When we turn to the Reformed scholastics, though, we are turning to a body of work that was perfectly at home in the four-fold causation scheme and employed to great effect. Therefore, it is helpful to understand that the reformed scholastics employed these distinctions quite readily. But it is also important to understand how they employed them. They were employed by the reformed scholastics to clearly define the thing of which they were treating. In many ways, the classical doctrine of divine simplicity is a result of defining God clearly, before making statements about his relation to men. Once you have the definition in place, then you can begin predication.

Hence, in our day, there is much ado about marriage and relationships between (and even among) the sexes. If we are going to make headway in this debate, we must begin with clear definitions. And clear definitions were the stock in trade of the reformed scholastics. So, in this post, I bring before you Zanchi’s definition of marriage in an attempt to clarify the conversation so that we can make progress toward understanding God, his creation, and that highest element of his creation, man and woman.

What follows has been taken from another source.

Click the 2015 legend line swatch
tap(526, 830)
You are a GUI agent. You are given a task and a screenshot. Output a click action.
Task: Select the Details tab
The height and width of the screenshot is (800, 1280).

Coniugium est indissolubilis duorum, maris scilicet & foemeniae, in unam carnem, a Deo iam inde a principio Mundi instituta coniunctio: ex libero utriusque partis consensus, legitime, eoque & in Domino facta: Tum ad vitam piam atque honestam summa cum fide, & charitate, simul in hoc mundo transigendam: eoque ad verum Deum in Spiritu & veritate simul colendum: honestumque solatium, & iustum adiutorium, tam in divinis, quam in humanis rebus mutuo sibi exhibendum: Tum etiam ad liberos, si Deus velit dare, Deo & Ecclesiae Reipublicaeque generandos, honeste educandos, & in vera fide ac religione instituendos: ita tamen, ut in his omnibus, totoque coniugio, vir quidem se mulieri caput exhibeat, sicut etiam Christus Ecclesiae, mulier vero subjecta sit viro, sicut & Ecclesia Christo.

“The conjugal state is an indissoluable union between two, namely a man and a woman, as one flesh, having been established by God at the beginning of the world. It is legitimate when proceeding from the free consent of both parties and when made in the Lord. Further, it is engaged in for the purpose of leading a pious and honest life in sincere faith and love in this world and in worshiping the true God in the Spirit and truth. Honest and just support and aid of each helping the other, both in divine things and in things pertaining to this life ought to be given mutually by each. Then, also, for the propagation, honest education, and instruction in the true faith and religion of legitimate offspring, if God so wills, for the sake of God and his Church and the Republic. Thus, moreover, in all these things and in the entire marriage, let the man show himself to be the head of the woman just as Christ is the head of the church and let the woman be subject to the man, just as the Church is to Christ.”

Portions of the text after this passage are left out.